Vauchez divides his book into four large parts. The first is a biography of Brother Francis; the second explains how Brother Francis became St. Francis only two years after his death. In part three Vauchez tells how Francis was received in the turbulent centuries after his death, as the Franciscan movement attempted to interpret the “true” mind of its founder. We also learn how Francis and what he represented was rejected, first by the Reformers and later by Enlightenment thinkers, only to be rediscovered and rehabilitated by the nineteenth-century Romantics. Vauchez has some fine pages on how Paul Sabatier’s late-nineteenth-century biography of the saint, which argued that the Roman Curia hijacked Francis’s evangelical impulses by turning his movement into a religious order, first raised the so-called Franciscan Question, which is still being discussed in current scholarship.
The final section of this estimable work ponders the originality of Francis’s thought and the character of his charism, with perceptive reflections on his pertinence in our own day. The best thing about this section is the nuanced way Vauchez addresses the inevitable tension between charism and institution. His reflections help us understand how it’s possible to see Francis both as a figure whose appeal seems to transcend Catholicism and as a saint who was completely faithful to the church.
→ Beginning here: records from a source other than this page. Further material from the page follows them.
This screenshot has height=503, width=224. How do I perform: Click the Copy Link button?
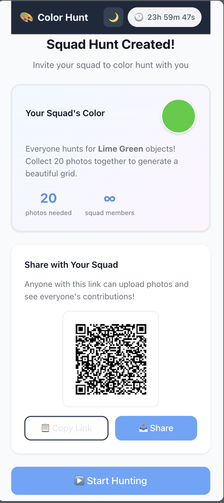[66, 428]
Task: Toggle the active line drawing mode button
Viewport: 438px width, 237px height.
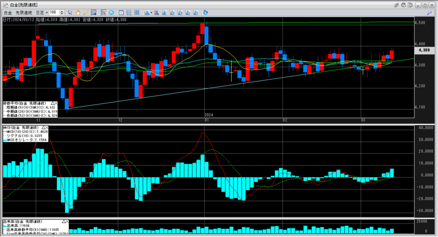Action: coord(94,13)
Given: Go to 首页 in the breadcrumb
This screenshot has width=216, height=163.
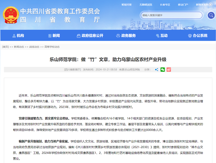Looking at the screenshot, I should pos(5,47).
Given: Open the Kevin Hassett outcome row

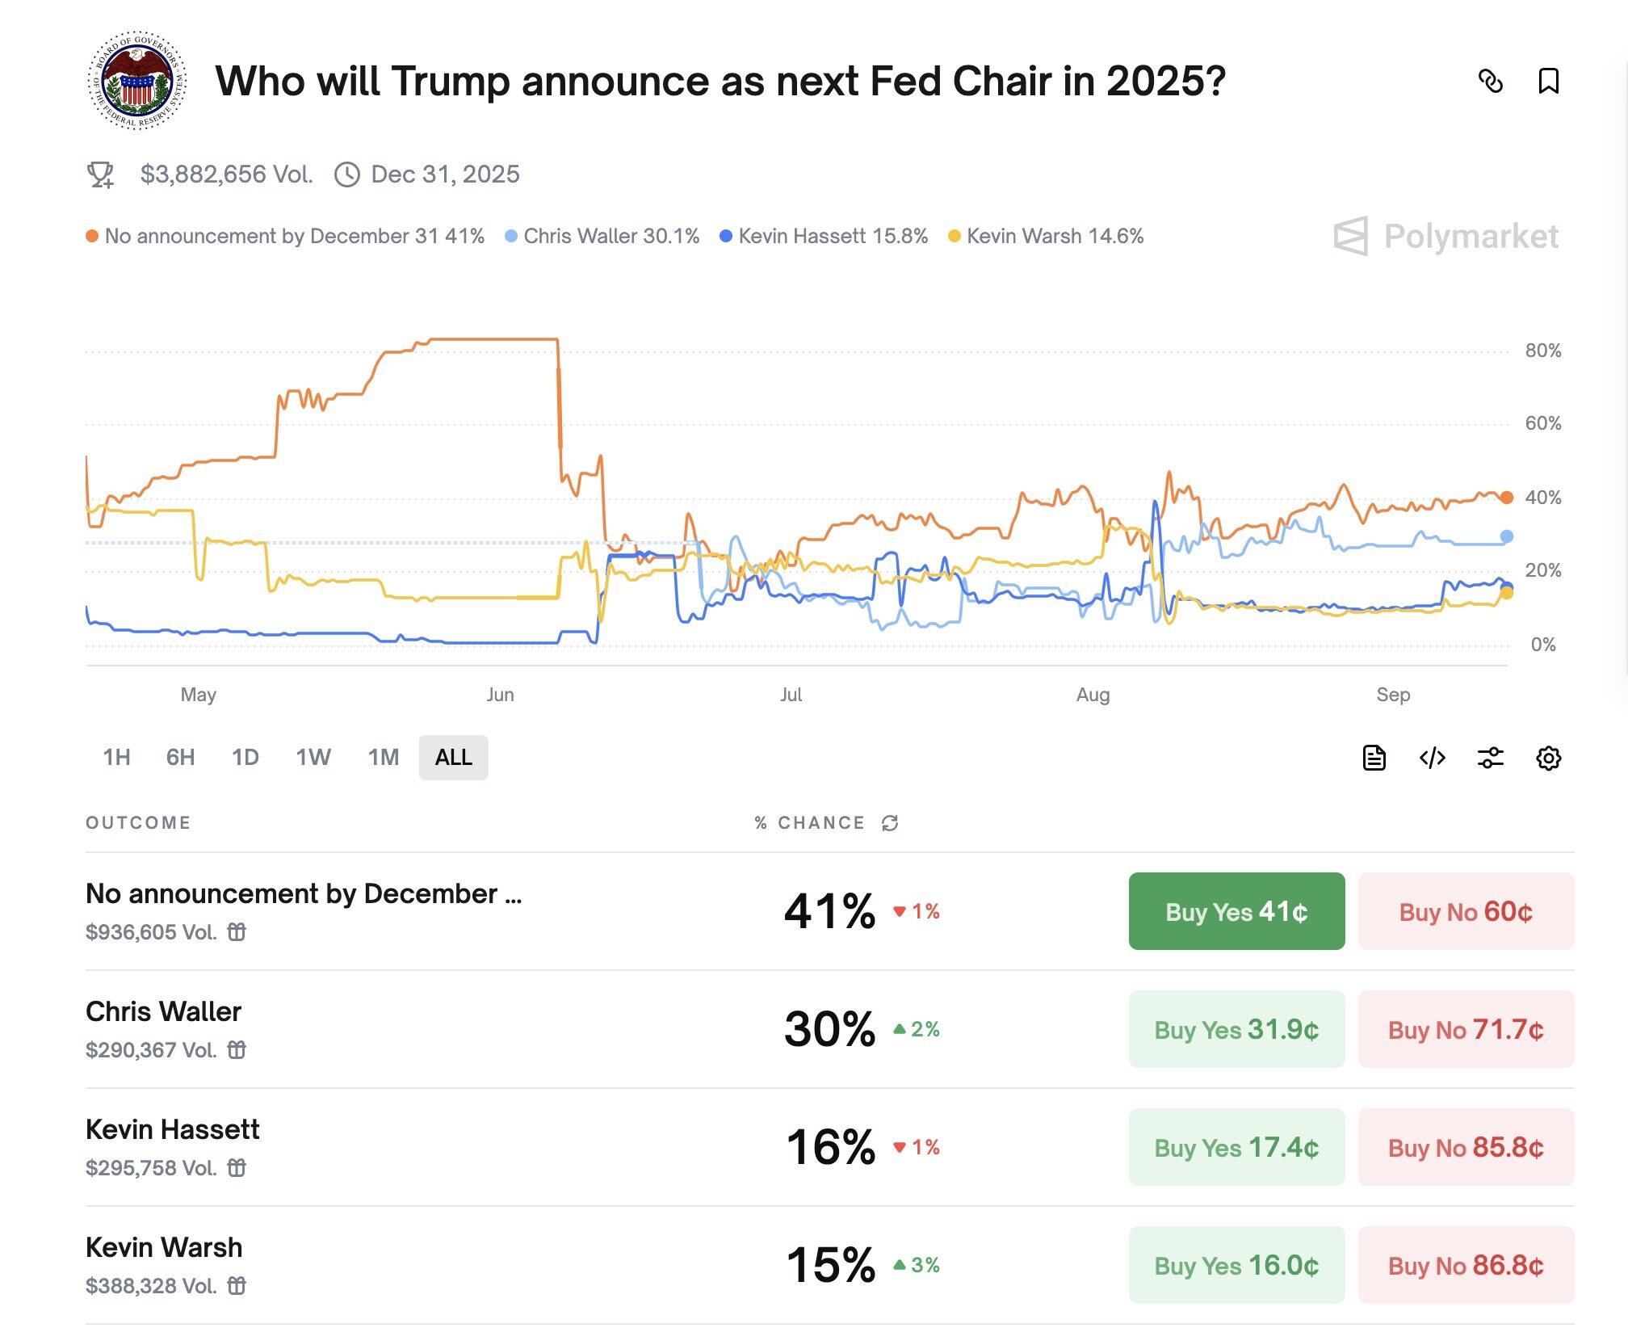Looking at the screenshot, I should (172, 1129).
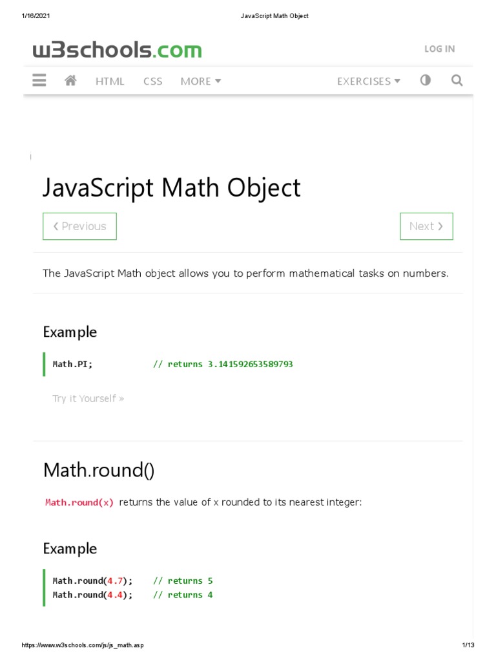Click the Try it Yourself link
496x662 pixels.
pos(88,398)
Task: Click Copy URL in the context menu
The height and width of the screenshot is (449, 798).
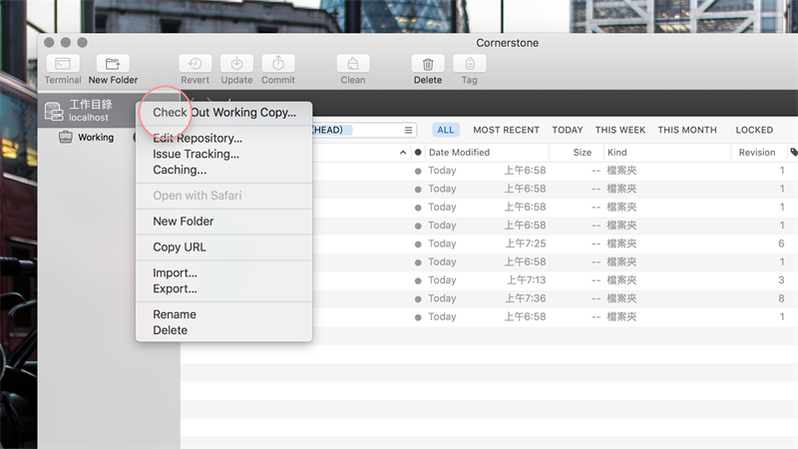Action: 180,247
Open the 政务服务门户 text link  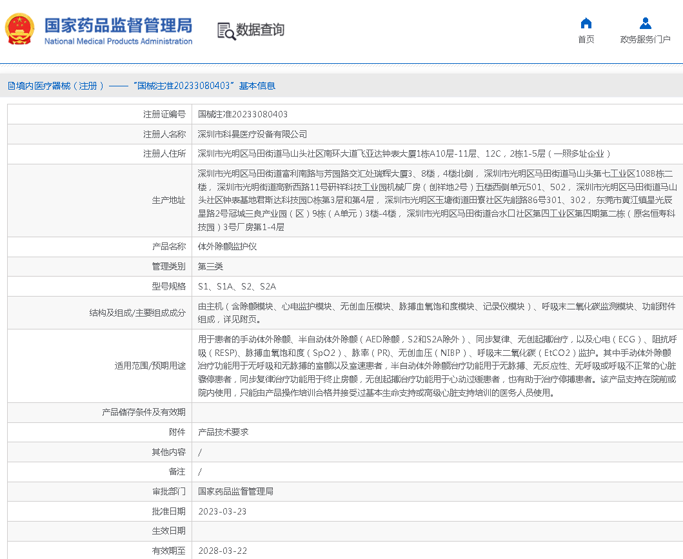645,39
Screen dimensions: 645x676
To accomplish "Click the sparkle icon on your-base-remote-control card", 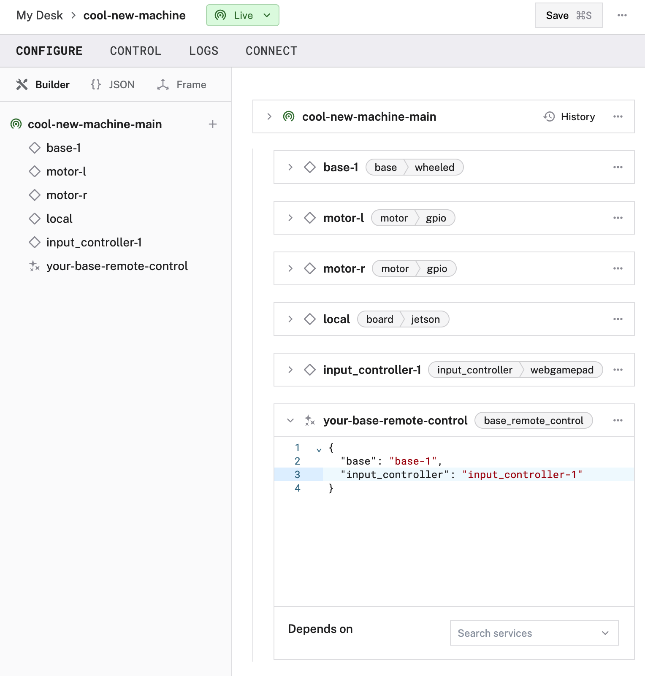I will pos(310,420).
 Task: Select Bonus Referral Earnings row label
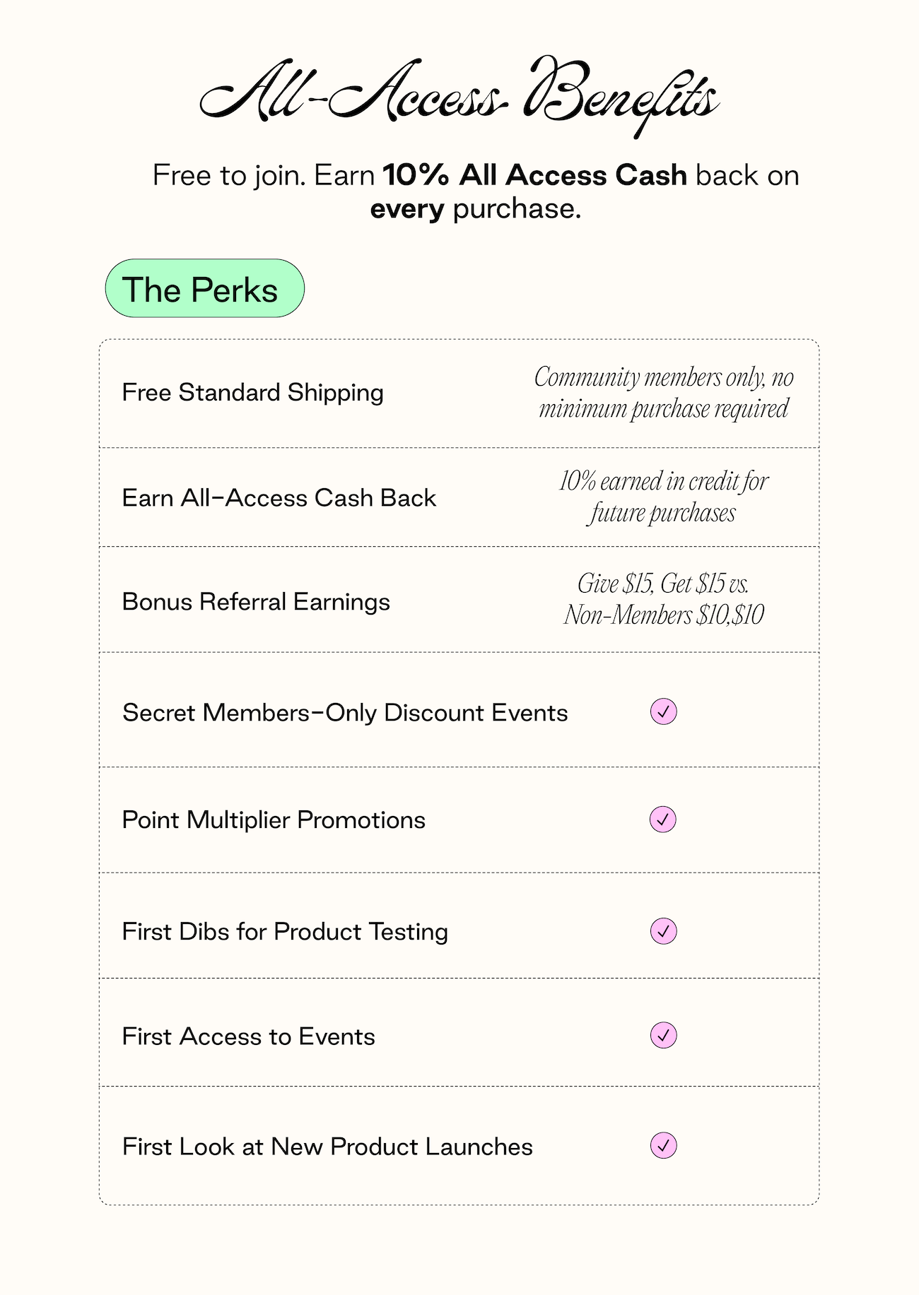[x=256, y=602]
In my opinion, this is the single best book about Francis now available in English, distinguished by both its scholarly fairness and its comprehensiveness. Yale University Press wisely chose Michael Cusato, himself a Franciscan friar and a fine scholar, to translate the book from the French original, and he demonstrates a mature feel for its historical and theological vocabulary. This past year also saw the publication of Augustine Thompson’s Francis of Assisi (Cornell University Press), which I have praised elsewhere. Thompson’s book is much more narrowly focused, presenting a straightforward life of the saint that draws on a strict reading of the sources. It is a good book, but Vauchez must be given the crown. Both books remind us that a person like Francis provides us with an excess of meaning. And they come just in time for the first Pope Francis, whose choice of names has already inspired much interpretation.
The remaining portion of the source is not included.